Tingle repeated to the special agents what she had told the local
officer.  Sibley gave Tingle a standard FBI Advice of Rights form
and asked her to read it aloud.  Tingle read the form, indicated
that she understood her rights and was willing to answer questions,
and signed the written waiver.

               Sibley then accused Tingle of lying.  He
told her that he believed she and her boyfriend had staged the
robbery.  Tingle denied her involvement.  At that point, both
agents were firmly convinced that Tingle had staged the "robbery"
because of what they viewed as its amateurish commission.  Sibley
began to explain to Tingle the advantages of cooperating in an
effort to get her to tell the truth.  He enumerated the crimes of
which she might be guilty.  He told her that she faced a twenty
year sentence for bank robbery, twenty-five years if it was armed
robbery, five years for conspiracy, five years for lying to a
federal agent, and an additional potential penalty of five years if
Tingle were to lie to a grand jury.  Tingle repeatedly maintained
her innocence.

               Sibley explained that it would be in
Tingle's best interest to cooperate.  There was some discussion
about Tingle's release on her own recognizance during court
proceedings.  Sibley stated that he would inform the prosecutor if
Tingle were to cooperate, or would alternatively inform the
prosecutor that she was "stubborn or hard-headed" if she refused. 
Sibley suggested that it was quite possible that he had been told
by Tingle's boyfriend that she was the one responsible for the
entire planning and execution of the staged robbery.

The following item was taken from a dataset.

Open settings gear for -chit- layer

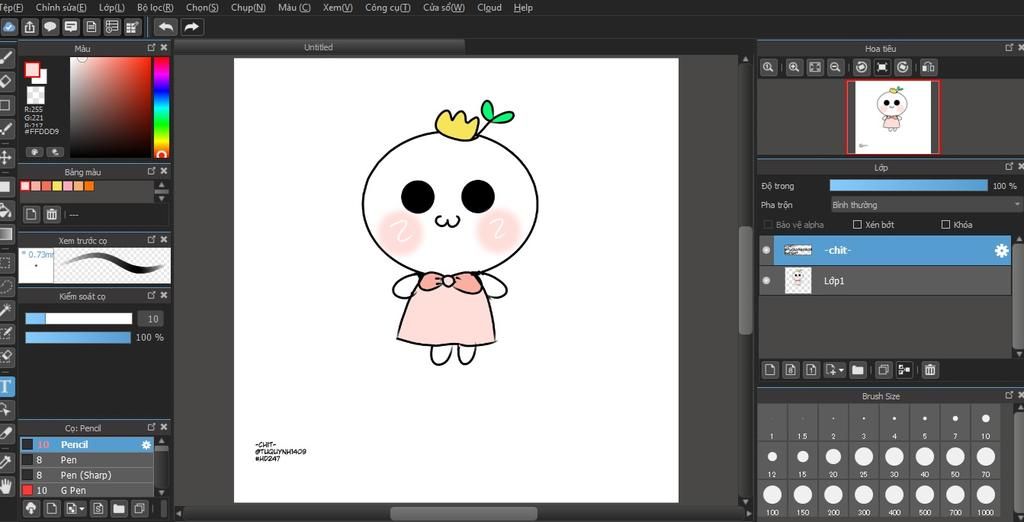(1001, 251)
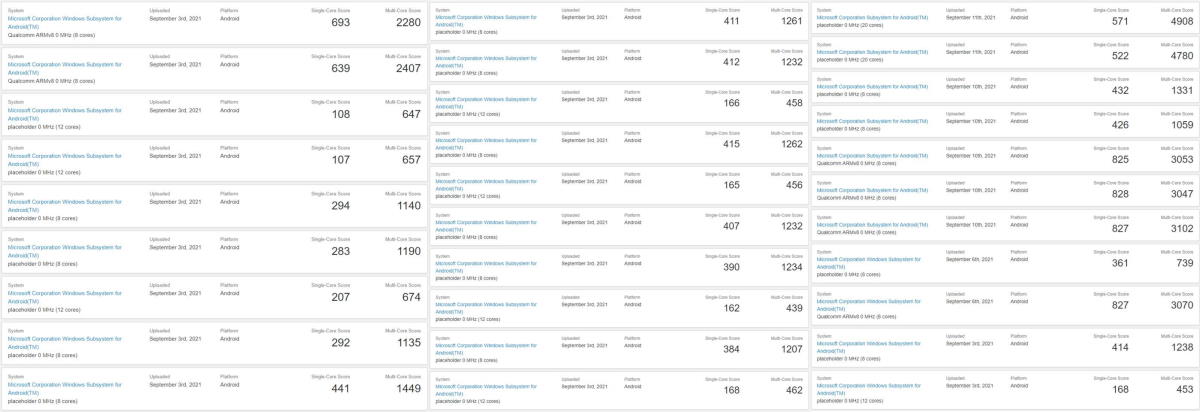Viewport: 1200px width, 412px height.
Task: Select the system link scoring 294 single-core
Action: (x=64, y=203)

               At the beginning of the interrogation
Sibley had determined that Tingle was the mother of a two-year-old
child.  In an effort to obtain a confession, Sibley told her either
that she would not see the child for a while if she went to prison
or that she might not see the child for a while if she went to
prison.  His purpose was to make it clear to her that she had "a
lot at stake."

               During Sibley's interrogation Tingle
began to sob.  She was noticeably shaking.  She continued to cry
for at least ten minutes.  
Tingle, 658 F.2d at 1333-34 (footnotes omitted).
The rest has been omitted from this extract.